+++ DATASET EXCERPTS

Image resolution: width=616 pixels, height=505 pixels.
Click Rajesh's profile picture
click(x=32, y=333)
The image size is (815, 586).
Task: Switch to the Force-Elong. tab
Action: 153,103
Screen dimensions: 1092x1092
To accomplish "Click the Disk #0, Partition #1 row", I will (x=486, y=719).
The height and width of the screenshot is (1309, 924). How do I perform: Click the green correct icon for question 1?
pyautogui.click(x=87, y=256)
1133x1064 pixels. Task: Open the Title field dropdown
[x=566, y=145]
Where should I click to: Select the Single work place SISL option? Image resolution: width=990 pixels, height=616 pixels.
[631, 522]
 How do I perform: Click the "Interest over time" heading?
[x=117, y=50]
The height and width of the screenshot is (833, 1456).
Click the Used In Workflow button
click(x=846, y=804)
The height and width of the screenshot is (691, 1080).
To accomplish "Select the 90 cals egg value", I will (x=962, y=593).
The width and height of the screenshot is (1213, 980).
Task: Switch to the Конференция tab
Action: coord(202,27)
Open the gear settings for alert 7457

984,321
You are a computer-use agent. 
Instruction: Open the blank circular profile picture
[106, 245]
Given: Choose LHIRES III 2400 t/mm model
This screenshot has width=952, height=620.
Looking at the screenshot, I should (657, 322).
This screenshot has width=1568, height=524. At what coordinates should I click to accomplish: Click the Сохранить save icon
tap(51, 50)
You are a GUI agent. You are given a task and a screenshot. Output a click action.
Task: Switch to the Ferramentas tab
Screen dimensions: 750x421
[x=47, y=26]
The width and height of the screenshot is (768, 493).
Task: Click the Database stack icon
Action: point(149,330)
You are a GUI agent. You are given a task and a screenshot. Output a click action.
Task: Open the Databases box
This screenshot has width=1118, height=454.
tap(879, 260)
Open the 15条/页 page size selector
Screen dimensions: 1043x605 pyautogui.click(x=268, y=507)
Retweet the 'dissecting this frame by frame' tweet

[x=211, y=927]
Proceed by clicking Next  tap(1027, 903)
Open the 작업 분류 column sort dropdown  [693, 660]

++++++

• TASK DIRECTIONS:
The full set of entries should be transcribed exactly.

• PROBLEM SOLUTION:
Image resolution: width=616 pixels, height=505 pixels.
Click Rajesh's profile picture
click(x=32, y=333)
The image size is (815, 586).
Task: Switch to the Force-Elong. tab
Action: 153,103
Screen dimensions: 1092x1092
To accomplish "Click the Disk #0, Partition #1 row", I will (x=486, y=719).
The height and width of the screenshot is (1309, 924). How do I perform: Click the green correct icon for question 1?
pyautogui.click(x=87, y=256)
1133x1064 pixels. Task: Open the Title field dropdown
[x=566, y=145]
Where should I click to: Select the Single work place SISL option? Image resolution: width=990 pixels, height=616 pixels.
[631, 522]
 How do I perform: Click the "Interest over time" heading?
[x=117, y=50]
The height and width of the screenshot is (833, 1456).
Click the Used In Workflow button
click(x=846, y=804)
The height and width of the screenshot is (691, 1080).
To accomplish "Select the 90 cals egg value", I will (x=962, y=593).
The width and height of the screenshot is (1213, 980).
Task: Switch to the Конференция tab
Action: coord(202,27)
Open the gear settings for alert 7457

984,321
You are a computer-use agent. 
Instruction: Open the blank circular profile picture
[106, 245]
Given: Choose LHIRES III 2400 t/mm model
This screenshot has width=952, height=620.
Looking at the screenshot, I should (657, 322).
This screenshot has width=1568, height=524. At what coordinates should I click to accomplish: Click the Сохранить save icon
tap(51, 50)
You are a GUI agent. You are given a task and a screenshot. Output a click action.
Task: Switch to the Ferramentas tab
Screen dimensions: 750x421
[x=47, y=26]
The width and height of the screenshot is (768, 493).
Task: Click the Database stack icon
Action: point(149,330)
You are a GUI agent. You are given a task and a screenshot. Output a click action.
Task: Open the Databases box
This screenshot has width=1118, height=454.
tap(879, 260)
Open the 15条/页 page size selector
Screen dimensions: 1043x605 pyautogui.click(x=268, y=507)
Retweet the 'dissecting this frame by frame' tweet

[x=211, y=927]
Proceed by clicking Next  tap(1027, 903)
Open the 작업 분류 column sort dropdown  [693, 660]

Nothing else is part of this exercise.